The page was dated two years after Tomás had been convicted, and a penciled note was scrawled across the upper right-hand corner:
Witness recants.
The rest of the page contained only a short paragraph purporting to be the words of John Gill, who now claimed that he had testified against Tomás in order to reduce his own sentence, that he had no knowledge of the crime Tomás was supposed to have committed, and that he had never met Tomás or even heard of him until he was being interrogated by detectives who offered to go easy on him if he could provide information that would help them get a conviction in the murder of the gas station attendant. Gill did his best to help them, but then he had found Jesus, and Jesus would want him to tell the truth.

The file also contained the notes from the arrest. Tomás had been apprehended miles away from the scene of the crime. When the police approached, he had started to run. Two officers had chased him down and arrested him. At the time, the only thing they had charged him with was resisting an arrest that, as far as Maggie could make out, shouldn't have happened in the first place.

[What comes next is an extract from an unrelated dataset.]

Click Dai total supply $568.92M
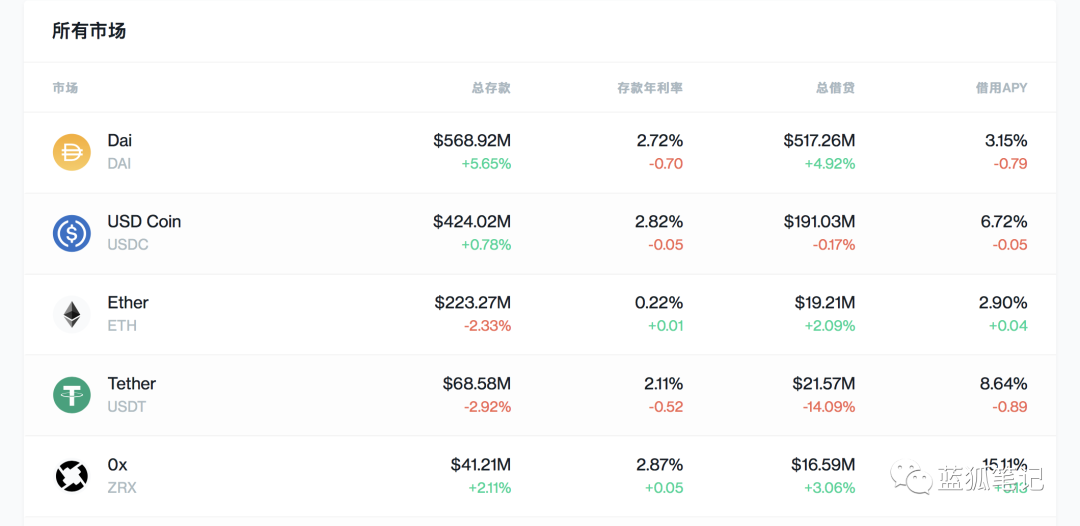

Maggie glanced up at the two high windows as if they would shed light on the mystery. Then she took the file upstairs, and when Valerie went to lunch, she copied it. But she didn't know how to get it out of the prison past Hugo and the army of guards who were entitled to pat her down or feel her up, which, according to the other female employees, often amounted to the same thing. For two days, she kept the papers in her desk, but they weren't safe there either. The duties of the secretaries were apt to change unexpectedly, and on any given day, one or the other of them might sit at someone else's desk. Nothing in the prison was private. It made her miss the days at the munitions plant, where she had her own locker and where one of the desk drawers came with a tiny key. While she pondered how to remove her new evidence from the prison, she made a file for a fake prisoner, whom she named Max Gray, filled it with the copies she had made, and slipped it into the “G” section in the basement room. Hide in plain sight, she told herself.

Maggie left Tomás's name out of it when she said to Valerie, “I learned about a prisoner who is only here because he ran from the police. Does that seem right to you or not?”

“Why was he running?” asked Valerie in her weary here-we-go-again tone.

“He had every reason to run!” cried Maggie. “Look what happened to him!”

“Good lord,” said Valerie. “It makes no sense to say he was running from a thing that hadn't even happened yet!”

“But he knew it would happen.”

“Now he's not only innocent, but he's some kind of a genius. Good lord, Maggie. I'm beginning to see what Misty was talking about.”